Kernel się ładuje...

przechodzi kilka procesów...

zatrzymuje się na neth.eth0 i  (w tej samej linujce) udev postmounting

i nic... jak nacisne ctrl + c to cała reszta usług się pokazuje ale na czerwono i znowu się zatrzymuje i już nic nie daje ctrl+c 

przy pierwszym czerwonym procesie pisze 

RC caught INIT - chociaż nie jestem pewny czy nie jakieś inne słowo...

Proszę o pomoc

----------

## Yatmai

A dałeś etc-update po ostatniej kompilacji baselayout ?  :Wink: 

----------

## matiit

chroot na gentoo:

```
xmat / # etc-update  

Scanning Configuration files...

Exiting: Nothing left to do; exiting. :)

xmat / # 

```

Więc to nie to...

----------

## unK

A jakie pakiety aktualizowałeś ostatnio?

----------

## matiit

akurat jak to się stało to tylko xfce4

aaa i przy ostatnim wyłączeniu zatrzymało się na zdejmowaniu lo (tego interfejsu sieciowego) (musiałem resa dac)

----------

## Belliash

 *matiqing wrote:*   

> akurat jak to się stało to tylko xfce4
> 
> aaa i przy ostatnim wyłączeniu zatrzymało się na zdejmowaniu lo (tego interfejsu sieciowego) (musiałem resa dac)

 

a jaki FS?

----------

## matiit

wszystkie partycje na dysku ext3

----------

## jabol

uruchom z LiveCD i zrób fsck

----------

## matiit

chcę się upewnić żeby nie pogrążać  :Smile: 

może być z drugiego systemu?

włączam drugi system

montuje gentoo

fsck /mnt/gentoo?

----------

## HiTo

strzelam - ustaw zmienną RC_HOTPLUG="no" w pliku /etc/conf.d/rc z poziomu chroota

EDIT:

Jeszcze jedno, czy 

```
equery c baselayout
```

 wyrzuca jakies bledy poza /etc/conf.d?

----------

## matiit

ok problem leżał w readahead-list (wywalilem z boot i chodz) - co jest nie tak  :Neutral: 

tylko coś bardzo system się wyłączać nie chce.

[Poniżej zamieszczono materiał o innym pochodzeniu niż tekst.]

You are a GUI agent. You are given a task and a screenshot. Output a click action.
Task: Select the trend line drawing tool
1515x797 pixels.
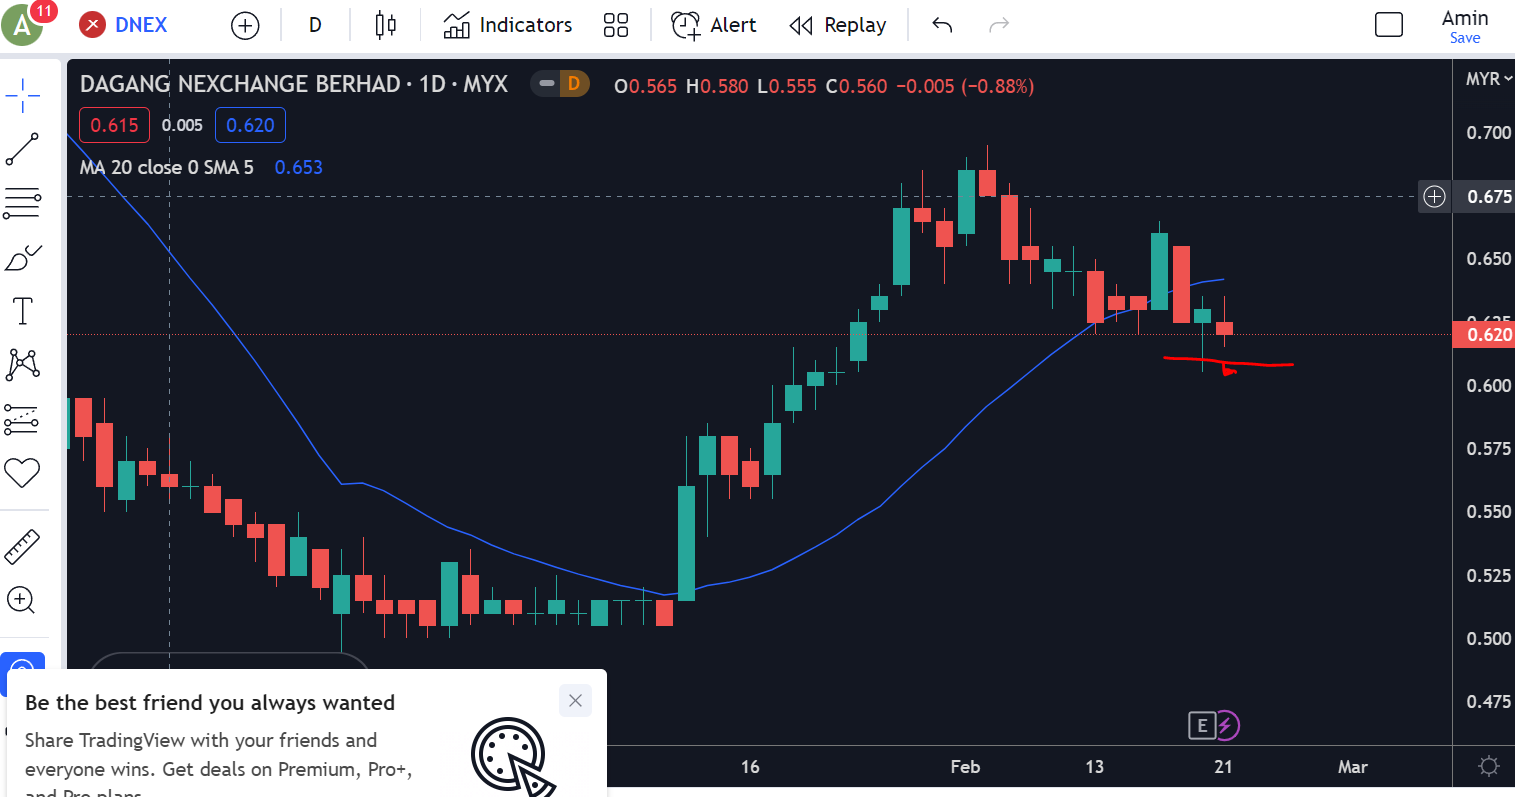click(22, 150)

Zawiesza się na wyłączaniu net.lo

co ciekawe /etc/init.d/net.lo stop przechodzi bez problemu.

Prosze o pomoc.

----------

## jabol

 *matiqing wrote:*   

> 
> 
> montuje gentoo
> 
> fsck /mnt/gentoo?

 Nie. fsck robisz na /dev/xxx. Musisz wiedzieć który to dysk.

----------

## matiit

jabol... dobra to nie wina tego byla...

Tylko teraz mam problem z zamykaniem się...

Przy wylaczaniu net.lo sie zawiesza...

zastopowałem net.lo ręcznie to się wiesza przy net.eth0, zastopowałem i to i to to się wiesza na unloading alsa modules

----------

## timor

 *matiqing wrote:*   

> jabol... dobra to nie wina tego byla...
> 
> Tylko teraz mam problem z zamykaniem się...
> 
> Przy wylaczaniu net.lo sie zawiesza...
> ...

 A do logów zerkałeś? Może tam będzie kilka przydatnych informacji czemu to się wiesza  :Wink: 

----------